======== PROVIDED RECORDS
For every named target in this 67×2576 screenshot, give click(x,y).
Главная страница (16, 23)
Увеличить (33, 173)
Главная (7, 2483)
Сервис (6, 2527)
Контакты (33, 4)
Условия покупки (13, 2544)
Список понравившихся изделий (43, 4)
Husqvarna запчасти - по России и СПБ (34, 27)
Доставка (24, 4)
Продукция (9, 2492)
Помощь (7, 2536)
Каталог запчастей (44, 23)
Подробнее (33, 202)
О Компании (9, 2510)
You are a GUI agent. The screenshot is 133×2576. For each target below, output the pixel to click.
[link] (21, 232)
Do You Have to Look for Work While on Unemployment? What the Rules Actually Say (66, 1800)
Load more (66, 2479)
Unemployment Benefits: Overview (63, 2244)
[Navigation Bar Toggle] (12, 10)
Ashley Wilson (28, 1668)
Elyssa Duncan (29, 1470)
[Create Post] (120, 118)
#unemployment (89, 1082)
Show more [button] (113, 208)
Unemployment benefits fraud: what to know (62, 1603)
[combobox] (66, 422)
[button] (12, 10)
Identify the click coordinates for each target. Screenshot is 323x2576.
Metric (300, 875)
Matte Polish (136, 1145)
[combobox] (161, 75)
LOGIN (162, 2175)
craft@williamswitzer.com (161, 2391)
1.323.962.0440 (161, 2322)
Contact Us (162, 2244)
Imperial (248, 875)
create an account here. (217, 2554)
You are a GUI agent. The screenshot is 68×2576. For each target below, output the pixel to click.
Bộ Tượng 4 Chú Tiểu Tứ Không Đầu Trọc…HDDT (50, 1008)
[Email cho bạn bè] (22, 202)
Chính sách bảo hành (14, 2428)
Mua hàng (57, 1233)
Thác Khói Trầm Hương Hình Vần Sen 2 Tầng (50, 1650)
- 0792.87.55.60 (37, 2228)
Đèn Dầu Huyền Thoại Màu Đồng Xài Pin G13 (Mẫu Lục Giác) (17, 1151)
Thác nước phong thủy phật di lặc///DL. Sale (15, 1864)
================
EXERCISE INSTRUCTIONS: From the records above, show each line that contains the word "Thác".

SOLUTION TO THIS PROBLEM:
Thác Khói Trầm Hương Hình Vần Sen 2 Tầng (50, 1650)
Thác nước phong thủy phật di lặc///DL. Sale (15, 1864)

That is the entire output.